■ ACTIVITY ■
Print, exactly as they appear in the listing below, the lines from the line with "Where should I click to: Click the Test" to the line with "Open help icon", with both end lines kept.

Content starts

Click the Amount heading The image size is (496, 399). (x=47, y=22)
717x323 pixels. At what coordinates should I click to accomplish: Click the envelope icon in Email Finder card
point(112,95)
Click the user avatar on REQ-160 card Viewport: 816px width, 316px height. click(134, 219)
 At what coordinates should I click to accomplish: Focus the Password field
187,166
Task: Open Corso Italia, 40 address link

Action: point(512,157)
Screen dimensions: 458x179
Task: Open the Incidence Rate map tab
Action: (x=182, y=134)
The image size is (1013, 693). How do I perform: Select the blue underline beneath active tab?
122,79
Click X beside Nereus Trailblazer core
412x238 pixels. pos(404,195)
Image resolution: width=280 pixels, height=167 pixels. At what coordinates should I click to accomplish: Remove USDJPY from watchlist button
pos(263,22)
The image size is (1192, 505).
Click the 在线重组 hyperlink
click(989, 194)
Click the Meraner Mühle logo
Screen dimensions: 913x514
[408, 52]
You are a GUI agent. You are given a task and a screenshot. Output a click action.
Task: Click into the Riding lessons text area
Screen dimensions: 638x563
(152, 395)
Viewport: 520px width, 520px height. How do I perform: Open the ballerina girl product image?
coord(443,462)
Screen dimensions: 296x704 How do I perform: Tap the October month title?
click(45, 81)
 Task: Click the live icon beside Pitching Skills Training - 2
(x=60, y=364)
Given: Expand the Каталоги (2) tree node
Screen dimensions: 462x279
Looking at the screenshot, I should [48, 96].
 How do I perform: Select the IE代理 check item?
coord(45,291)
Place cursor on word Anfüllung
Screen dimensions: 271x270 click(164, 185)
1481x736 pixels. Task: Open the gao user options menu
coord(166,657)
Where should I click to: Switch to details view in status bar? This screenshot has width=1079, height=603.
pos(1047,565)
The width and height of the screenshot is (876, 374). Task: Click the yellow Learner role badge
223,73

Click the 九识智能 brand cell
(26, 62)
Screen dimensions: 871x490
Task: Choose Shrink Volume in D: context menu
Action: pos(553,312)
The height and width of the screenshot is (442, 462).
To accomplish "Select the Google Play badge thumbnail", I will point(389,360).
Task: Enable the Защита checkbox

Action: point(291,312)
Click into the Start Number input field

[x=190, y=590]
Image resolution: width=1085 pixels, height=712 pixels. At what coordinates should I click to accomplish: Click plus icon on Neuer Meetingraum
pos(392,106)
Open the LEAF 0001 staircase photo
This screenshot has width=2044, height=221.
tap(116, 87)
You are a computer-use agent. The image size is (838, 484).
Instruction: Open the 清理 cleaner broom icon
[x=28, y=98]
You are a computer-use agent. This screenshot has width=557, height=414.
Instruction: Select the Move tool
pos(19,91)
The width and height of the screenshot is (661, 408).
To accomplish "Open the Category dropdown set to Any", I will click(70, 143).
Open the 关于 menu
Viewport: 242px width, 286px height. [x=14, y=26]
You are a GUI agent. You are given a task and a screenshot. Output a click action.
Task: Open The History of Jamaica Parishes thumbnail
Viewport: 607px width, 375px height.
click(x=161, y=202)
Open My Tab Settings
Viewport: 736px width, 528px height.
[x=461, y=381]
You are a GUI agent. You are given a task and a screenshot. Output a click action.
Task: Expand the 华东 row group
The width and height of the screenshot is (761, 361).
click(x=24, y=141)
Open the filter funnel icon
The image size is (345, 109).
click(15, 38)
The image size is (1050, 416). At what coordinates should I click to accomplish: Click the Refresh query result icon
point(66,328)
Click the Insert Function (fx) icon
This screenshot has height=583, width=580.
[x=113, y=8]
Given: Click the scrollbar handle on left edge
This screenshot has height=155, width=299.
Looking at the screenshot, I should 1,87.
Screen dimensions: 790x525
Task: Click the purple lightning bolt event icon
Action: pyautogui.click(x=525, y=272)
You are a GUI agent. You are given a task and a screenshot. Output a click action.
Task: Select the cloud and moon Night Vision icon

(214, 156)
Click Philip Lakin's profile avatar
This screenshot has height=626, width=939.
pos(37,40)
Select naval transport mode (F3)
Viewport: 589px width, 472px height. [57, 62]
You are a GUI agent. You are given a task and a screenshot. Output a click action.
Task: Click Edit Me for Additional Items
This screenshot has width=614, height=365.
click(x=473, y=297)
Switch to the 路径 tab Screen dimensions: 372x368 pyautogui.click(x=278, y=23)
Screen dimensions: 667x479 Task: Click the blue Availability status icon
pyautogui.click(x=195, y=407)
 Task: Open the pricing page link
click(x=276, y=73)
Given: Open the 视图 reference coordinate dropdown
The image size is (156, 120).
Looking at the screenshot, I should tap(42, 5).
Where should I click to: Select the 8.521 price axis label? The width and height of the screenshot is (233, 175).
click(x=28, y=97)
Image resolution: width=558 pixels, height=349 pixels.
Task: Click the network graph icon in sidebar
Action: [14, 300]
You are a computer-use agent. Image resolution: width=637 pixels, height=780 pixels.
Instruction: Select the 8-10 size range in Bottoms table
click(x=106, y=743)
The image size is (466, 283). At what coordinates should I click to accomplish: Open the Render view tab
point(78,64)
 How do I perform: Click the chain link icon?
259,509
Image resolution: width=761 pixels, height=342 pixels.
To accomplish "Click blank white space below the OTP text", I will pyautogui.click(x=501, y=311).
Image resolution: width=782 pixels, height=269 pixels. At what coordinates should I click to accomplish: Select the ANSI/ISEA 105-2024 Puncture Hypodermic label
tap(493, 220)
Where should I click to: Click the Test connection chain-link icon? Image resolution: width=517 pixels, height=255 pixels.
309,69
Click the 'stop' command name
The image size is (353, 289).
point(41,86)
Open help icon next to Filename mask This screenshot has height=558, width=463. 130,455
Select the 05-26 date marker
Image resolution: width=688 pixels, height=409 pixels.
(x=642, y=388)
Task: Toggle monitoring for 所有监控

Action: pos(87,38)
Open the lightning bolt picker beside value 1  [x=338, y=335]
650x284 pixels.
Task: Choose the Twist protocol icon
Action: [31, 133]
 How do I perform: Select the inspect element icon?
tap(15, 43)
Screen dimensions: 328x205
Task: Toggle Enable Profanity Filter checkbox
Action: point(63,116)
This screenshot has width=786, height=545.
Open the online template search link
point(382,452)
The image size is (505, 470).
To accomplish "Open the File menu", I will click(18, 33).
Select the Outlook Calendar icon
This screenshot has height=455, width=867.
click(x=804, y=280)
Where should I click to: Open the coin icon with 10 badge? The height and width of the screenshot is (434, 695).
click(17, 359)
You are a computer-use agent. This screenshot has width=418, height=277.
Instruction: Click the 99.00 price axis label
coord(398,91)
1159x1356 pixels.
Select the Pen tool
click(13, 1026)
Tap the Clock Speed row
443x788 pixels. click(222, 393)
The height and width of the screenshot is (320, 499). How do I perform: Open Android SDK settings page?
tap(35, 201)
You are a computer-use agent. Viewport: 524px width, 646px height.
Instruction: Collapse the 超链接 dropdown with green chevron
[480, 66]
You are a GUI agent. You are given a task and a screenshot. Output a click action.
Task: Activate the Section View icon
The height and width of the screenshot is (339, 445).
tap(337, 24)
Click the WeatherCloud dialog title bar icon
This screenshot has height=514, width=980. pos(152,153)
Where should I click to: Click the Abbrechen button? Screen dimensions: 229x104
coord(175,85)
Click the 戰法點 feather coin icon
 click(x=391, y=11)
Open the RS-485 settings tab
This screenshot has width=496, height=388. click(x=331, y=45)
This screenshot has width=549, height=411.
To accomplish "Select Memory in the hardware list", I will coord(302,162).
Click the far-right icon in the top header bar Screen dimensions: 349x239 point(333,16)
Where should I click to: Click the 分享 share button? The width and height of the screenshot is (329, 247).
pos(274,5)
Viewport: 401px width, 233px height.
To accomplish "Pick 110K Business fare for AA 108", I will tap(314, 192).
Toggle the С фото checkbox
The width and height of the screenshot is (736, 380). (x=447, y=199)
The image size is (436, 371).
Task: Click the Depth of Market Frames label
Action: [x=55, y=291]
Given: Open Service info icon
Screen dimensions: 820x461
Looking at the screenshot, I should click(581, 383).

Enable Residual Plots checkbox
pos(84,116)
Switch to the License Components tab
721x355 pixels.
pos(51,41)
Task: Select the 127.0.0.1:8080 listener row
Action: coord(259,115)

Content ends

■ TASK SOLUTION ■
Where should I click to: Click the Test connection chain-link icon? Image resolution: width=517 pixels, height=255 pixels.
309,69
Click the 'stop' command name
The image size is (353, 289).
point(41,86)
Open help icon next to Filename mask This screenshot has height=558, width=463. 130,455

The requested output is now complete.